### What needs to be done
Would you print, word for word, only the lines running from the line with "Task: Open the" to the last line of the entries, without the pictures?

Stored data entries

--- --- ---

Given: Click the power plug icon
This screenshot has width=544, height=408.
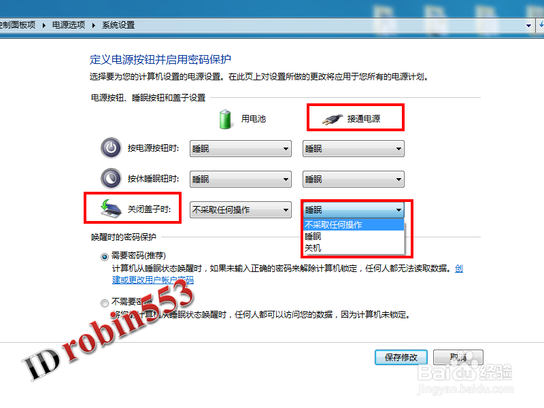Looking at the screenshot, I should coord(332,120).
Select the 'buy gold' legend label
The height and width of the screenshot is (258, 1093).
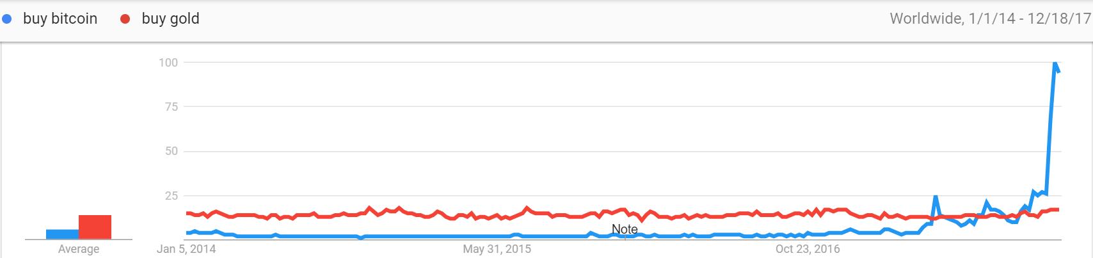[x=170, y=19]
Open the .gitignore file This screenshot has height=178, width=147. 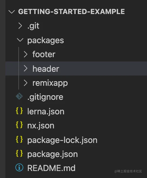pos(45,97)
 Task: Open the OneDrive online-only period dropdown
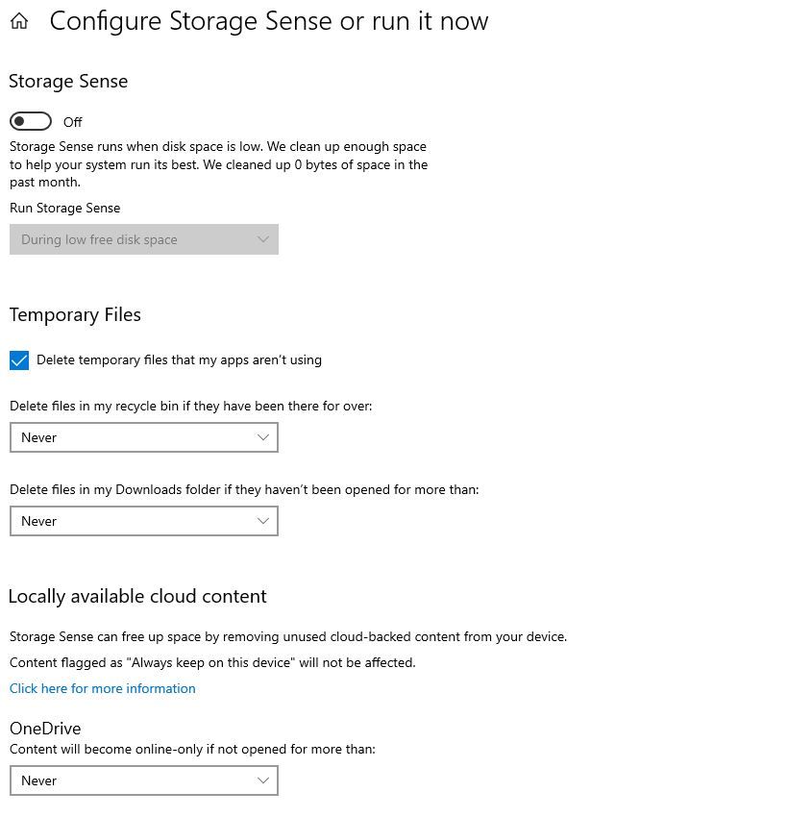click(143, 780)
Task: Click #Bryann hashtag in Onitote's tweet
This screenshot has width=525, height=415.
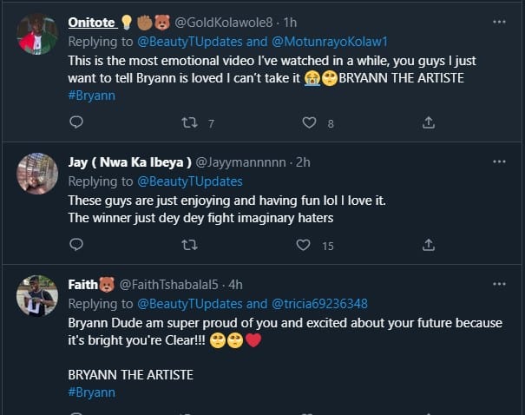Action: tap(91, 96)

--- --- ---

### Reply to the task
 Task: Open the OneDrive online-only period dropdown
click(143, 780)
Task: Click #Bryann hashtag in Onitote's tweet
This screenshot has width=525, height=415.
Action: tap(91, 96)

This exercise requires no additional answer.